== TEXTAUSZUG

Rat an die Konsumenten: Hütet Euch vor US-Lebensmitteln und esst vor allem Produkte, welche die umwelt- und verantwortungsbewusste einheimische Landwirtschaft hervorgebracht hat – neben solchen aus armen Ländern, die sich um eine ehrliche, naturnahe Produktion bemühen. Vielleicht geht von der Schweiz ein Signal für jene Länder aus, die ebenfalls eine kleinräumige Landwirtschaft pflegen und wertvolle Lebensmittel erzeugen.
 
Doch dies passt nicht zur Globalisierung, und es ist zu erwarten, dass die WTO (die US-beherrschte Welthandelsorganisation, welche den so genannten Freihandel durchzusetzen hat) Druck auf die Schweiz ausüben wird, wenn sie neue Märkte für Industrieprodukte und Dienstleistungen (GATS) erobern will. Der Liberalisierungszwang (mit dem entsetzlichen „Freihandel“ als Stosstrupp) ist das zerstörerische Globalisierungswerkzeug, das ausschliesslich im Interesse der Grosskonzerne steht und das Kleinräumige brutal vernichtet.

====
== MATERIAL

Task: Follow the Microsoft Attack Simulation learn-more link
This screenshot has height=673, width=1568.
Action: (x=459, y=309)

====
== MATERIAL

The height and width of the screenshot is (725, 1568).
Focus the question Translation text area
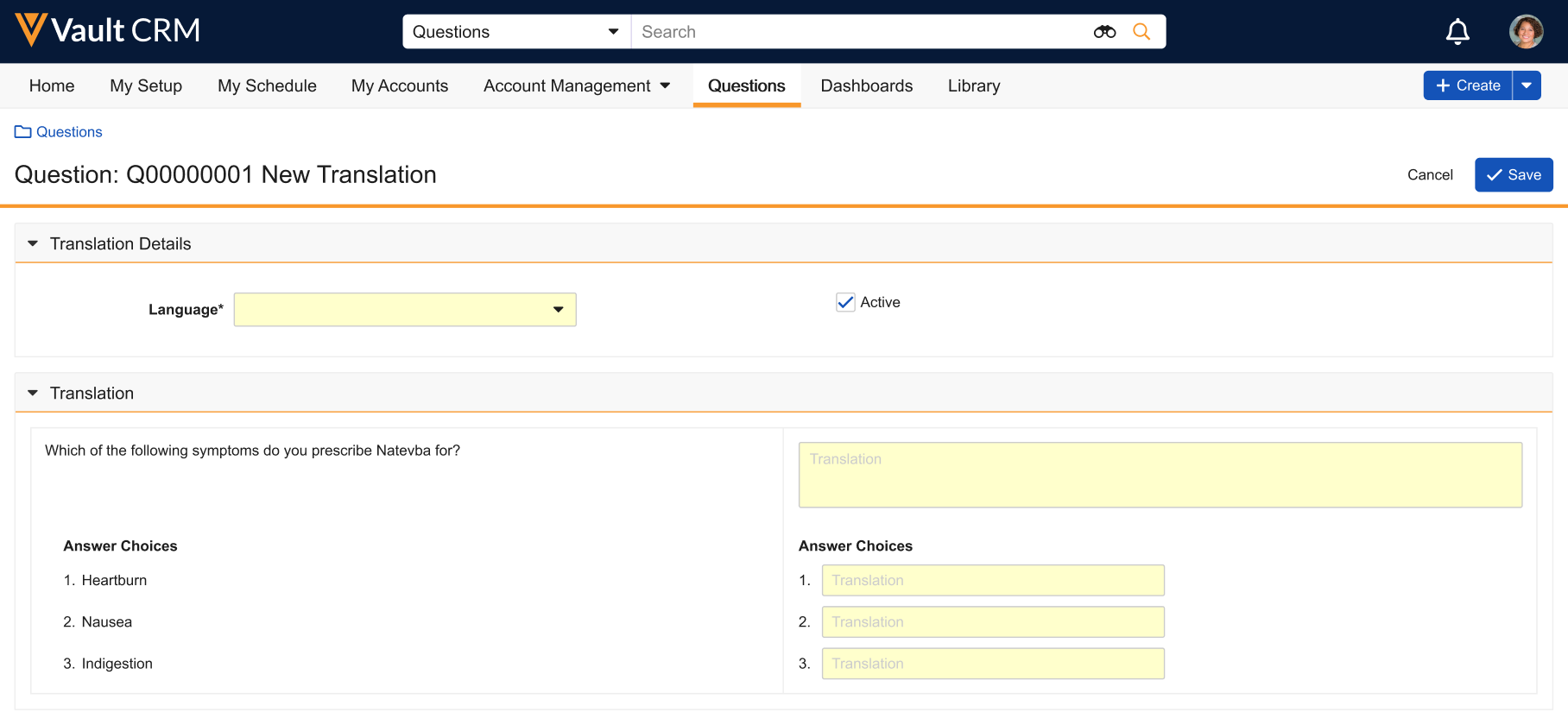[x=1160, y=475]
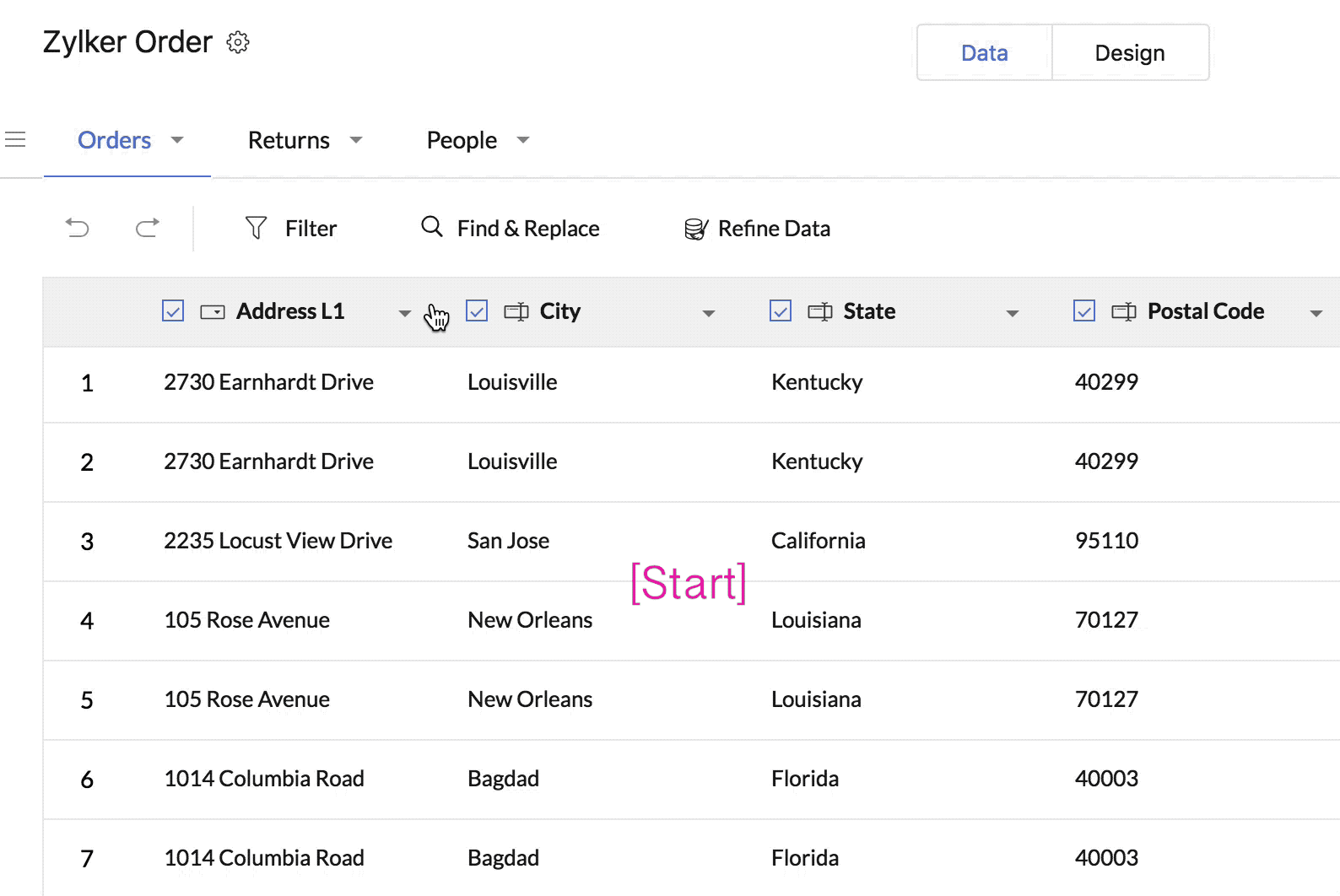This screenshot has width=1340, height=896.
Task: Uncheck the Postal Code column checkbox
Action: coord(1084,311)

====

# AUFGABEN
[1] Gib aus dem Text über Landwirtschaft und Globalisierung die Stelle wortgetreu wieder, beginnend bei „Rat an die Konsumenten: Hütet“ und endend bei „wertvolle Lebensmittel erzeugen.“.
[2] Wie wird die WTO im Text über Landwirtschaft und Globalisierung beschrieben?
[3] Schreib den Text über Landwirtschaft und Globalisierung im Anschluss an seinen letzten Satz weiter.

# LÖSUNGEN
[1]
Rat an die Konsumenten: Hütet Euch vor US-Lebensmitteln und esst vor allem Produkte, welche die umwelt- und verantwortungsbewusste einheimische Landwirtschaft hervorgebracht hat – neben solchen aus armen Ländern, die sich um eine ehrliche, naturnahe Produktion bemühen. Vielleicht geht von der Schweiz ein Signal für jene Länder aus, die ebenfalls eine kleinräumige Landwirtschaft pflegen und wertvolle Lebensmittel erzeugen.

[2] Als die US-beherrschte Welthandelsorganisation, welche den so genannten Freihandel durchzusetzen hat.

[3]
Unter diesem WTO-Druck hat die EU 26 (genveränderte) GVO-Produkte zugelassen: 12 Maissorten, 6 Rapssorten, 5 Baumwollsorten, 1 Hefebakterium, 1 Sojabohnensorte und 1 Bakterium. Auch die Schweiz hat demselben Druck nachgegeben und die Einfuhr von gentechnisch veränderten Nahrungs- und Futtermitteln erlaubt, u. a. auch um der EU-Kompatibilität willen – und die EU ihrerseits will US-kompatibel sein. Um dieser Hörigkeit willen opfert die Schweiz im Schnitt etwa 5 Bauernbetriebe pro Tag. In der Schweiz, die ihr Selbstbewusstsein auf der Schlachtbank des Welthandels geopfert hat, sind bis anhin 1 gentechnisch veränderte Sojasorte und 3 ebensolche Maissorten für den Import als Lebens- und Futtermittel zugelassen. Als Futtermittel dürfen zudem etwa Maiskleber und Sojaschrot von allen Gentech-Sorten eingeführt werden, die entweder in der EU, den USA oder Kanada zugelassen sind – wir wollen gleich alles haben, was irgendwo zugelassen ist ....
 
Seit dem 1. März 2005 gelten in der Schweiz wenigstens etwas strengere Deklarationsbestimmungen; doch eine Kennzeichnungspflicht für Fleisch, Milch und Eier von Tieren, die mit gentechnisch veränderten Futtermitteln gefüttert worden sind, gibt es noch immer nicht – es gibt keine erstrebenswerte Rückverfolgbarkeit „from stable to table“ (vom Stall bis zum Tisch). Somit ist also zwar die CH-Landwirtschaft gentechfrei, nicht aber das CH-Nahrungsmittelangebot. Die Gentech-Seuche, die wesentlich gravierendere Folgen als die zur „Pandemie“ hochgespielte Vogelgrippe hat, grassiert weiter, so lange diese idiotische Form von neoliberaler bzw. neokonservativer Globalisierung anhält.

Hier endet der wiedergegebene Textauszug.